This program is intended to receive a text file with DOIs (after the user is successfully authenticated to DSpace) and it will try to extract each paper's metadata from Scopus, download their PDFs, and upload it to DSpace. The program has been proven to upload ~15 articles (metadata and PDF) in ~3 minutes.
Before running the program for the first time, open keys.py and edit the following:
- SCOPUS_KEY: Create and paste Scopus key.
- DSPACE_URL: The URL of the DSpace collection you want to upload to -- make sure to add
/rest/
at the end. - COLLECTION_URI: ID of the collection you want to upload items to. If you don't know the collection id, you can make a get request using Collections DSpace API.
Execute the followin command on the console (in the same folder you have the code):
pyinstaller upload_record.py -F
-
Run the program.
-
Log in to DSpace with email-password credentials.
-
The program will open a window and you need to browse and select a text file with the DOIs of the papers you want to upload to DSpace.
- You can either store DOIs in the text file as an actionable link or just the DOI.
-
Read the report the program generates to see if all the papers were uploaded successfully or if you need to manually add any metadata or PDFs
- Dspace --> Upload papper's metadata and PDF
- Scopus --> Extract paper's metadata
- Unpaywall --> Obtain paper's PDF link
- Title
- Creator/Author
- Abstract
- Language
- Date Issued (Year)
- Identifier.URI (DOI)
- Subject (Keywords)
- Description (License)
- Type
- Citation (created by the program following APA 7th edition standards)

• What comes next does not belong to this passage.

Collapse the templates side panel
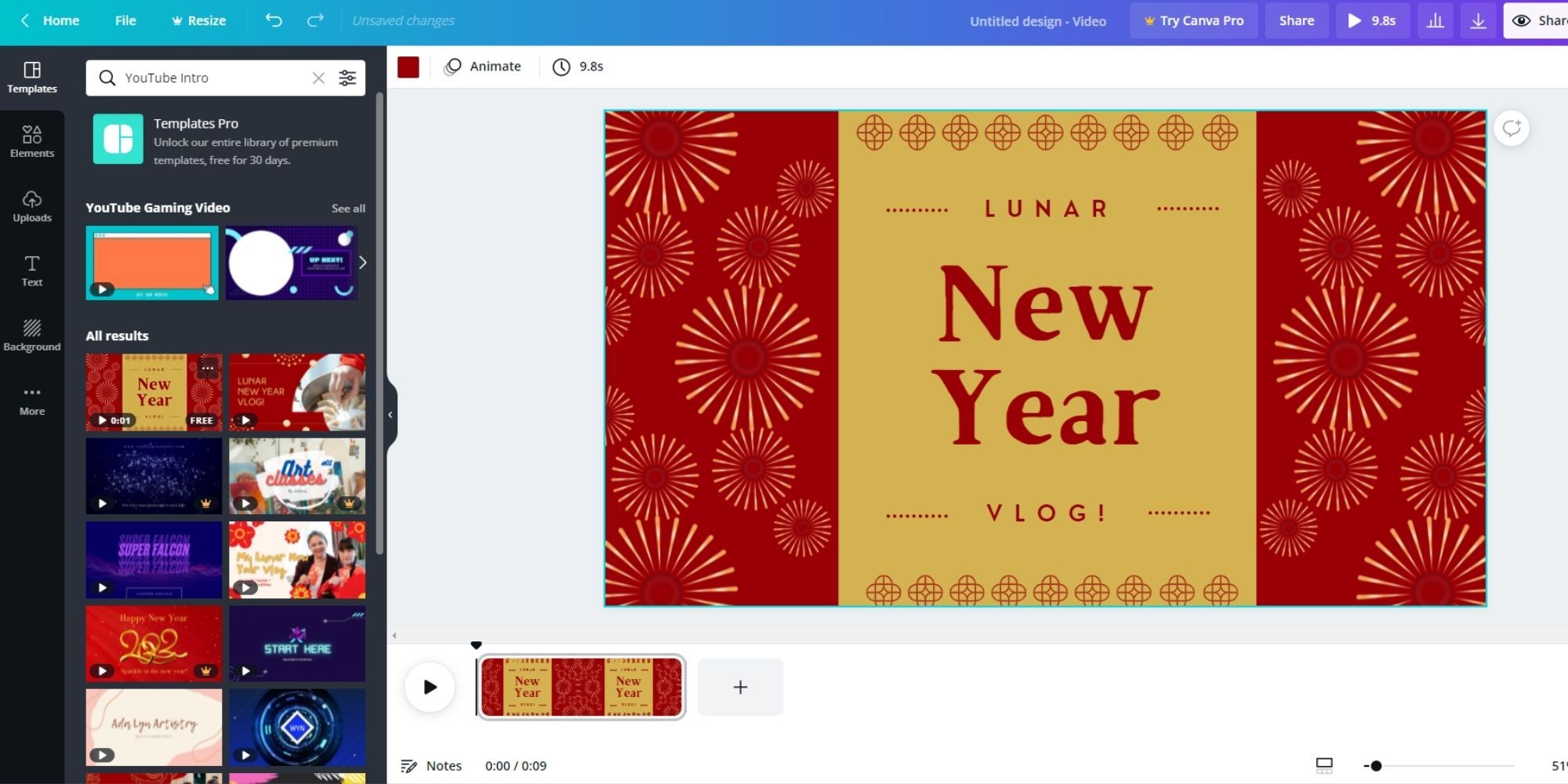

Once the program obtains and validates user's credentials and the DOIs file:
-
Search if DOI is available through Scopus.
- If it is, get its ScopusID.
- If it isn't skip the DOI, notify the user, and continue with the next one.
-
Extract paper's metadata using ScopusID.
-
Call Unpaywall (using paper's DOI and user email), obtain PDF link, and download it.
- Notify the user if there was an error downloading PDFs.
-
Upload new items to DSpace using the gathered metadata, PDF, and user's credentials.
- Notify the user if there were any errors.
- Metadata depends on Scopus
- PDFs are ~75%-85% reliable for download: PDFs links come from Unpaywall (sometimes they don't have links for papers) and some publisher's websites don't allow requests that come from a program.